Please answer these questions from the article on Eric Mele, one line each:
1. Which school employed Mele when he wrote the letter?
2. Where was Mike Leach at his home at that time?
3. What book by Leach does Mele say mentioned persistence?

- TEXT UNDER STUDY
* * * * * * * * *
A Letter To Leach
November 10, 2021 | Football, Joel Coleman
Mississippi State running backs coach Eric Mele used an old-fashioned route to get where he is today.
STARKVILLE – Eric Mele put the letter in the mail and hoped for the best.
It was about 10 years ago now. Mele – at the time the special teams coordinator and running backs coach for Wingate University in North Carolina – was looking for a new opportunity. A Google search, a piece of paper and a stamp later and Mele was shooting his shot.
Veteran head coach Mike Leach was down in Key West, Florida, at his home. The pirate was out of coaching at the time, awaiting his own next chapter. He'd soon be receiving an envelope at the post office with Mele's name on it.
The rest, as they say, is history. Here is Mele's story of how a little luck, combined with a little ambition, connected him to Mike Leach.
The Origin
"I can't really put my finger on how it popped in my head or why I did it," Mele says now.
Completely out of the blue, Mele had decided to write to Leach. Mele was happy at Wingate. He had a home there. Mele and his wife, Melissa, started their family there.
Nonetheless, Mele's eyes were on career growth.
"One of my all-time favorite quotes is energy and persistence conquer all things," Mele said, referencing the well-known words of Benjamin Franklin. "Leach mentioned persistence in his book ["Swing Your Sword"] and I think that sparked something in my brain."
Mele began trying to open doors to his future by connecting with Leach. It bears noting, Mele didn't know Leach. Leach didn't know Mele.
* * * * * * * * *
- SUPPLIED ENTRIES

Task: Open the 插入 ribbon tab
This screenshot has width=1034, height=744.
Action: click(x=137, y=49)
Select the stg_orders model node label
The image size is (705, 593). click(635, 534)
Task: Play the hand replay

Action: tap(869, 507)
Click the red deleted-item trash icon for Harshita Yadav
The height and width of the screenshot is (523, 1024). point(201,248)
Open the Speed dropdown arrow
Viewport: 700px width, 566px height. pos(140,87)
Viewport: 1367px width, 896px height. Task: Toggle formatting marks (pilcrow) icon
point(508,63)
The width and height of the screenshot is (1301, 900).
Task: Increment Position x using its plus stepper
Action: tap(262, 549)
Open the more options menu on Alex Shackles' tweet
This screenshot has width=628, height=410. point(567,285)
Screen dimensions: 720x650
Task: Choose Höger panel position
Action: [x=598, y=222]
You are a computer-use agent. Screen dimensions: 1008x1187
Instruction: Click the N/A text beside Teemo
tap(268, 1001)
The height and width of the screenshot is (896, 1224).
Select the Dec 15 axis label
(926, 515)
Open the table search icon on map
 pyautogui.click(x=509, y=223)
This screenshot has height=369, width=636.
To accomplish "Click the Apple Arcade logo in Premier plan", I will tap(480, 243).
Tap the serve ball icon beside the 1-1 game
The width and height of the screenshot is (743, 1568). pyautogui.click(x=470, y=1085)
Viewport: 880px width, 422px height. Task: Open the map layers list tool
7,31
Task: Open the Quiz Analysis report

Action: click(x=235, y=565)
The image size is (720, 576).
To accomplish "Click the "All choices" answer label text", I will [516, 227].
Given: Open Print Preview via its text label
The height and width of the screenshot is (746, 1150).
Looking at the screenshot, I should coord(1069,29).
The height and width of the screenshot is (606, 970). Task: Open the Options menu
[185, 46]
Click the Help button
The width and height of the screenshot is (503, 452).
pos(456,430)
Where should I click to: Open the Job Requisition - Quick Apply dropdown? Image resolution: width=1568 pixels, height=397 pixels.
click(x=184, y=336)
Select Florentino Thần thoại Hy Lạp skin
* * * * * * * * *
- ANSWER BOX
1. Wingate University in North Carolina
2. Key West, Florida
3. "Swing Your Sword"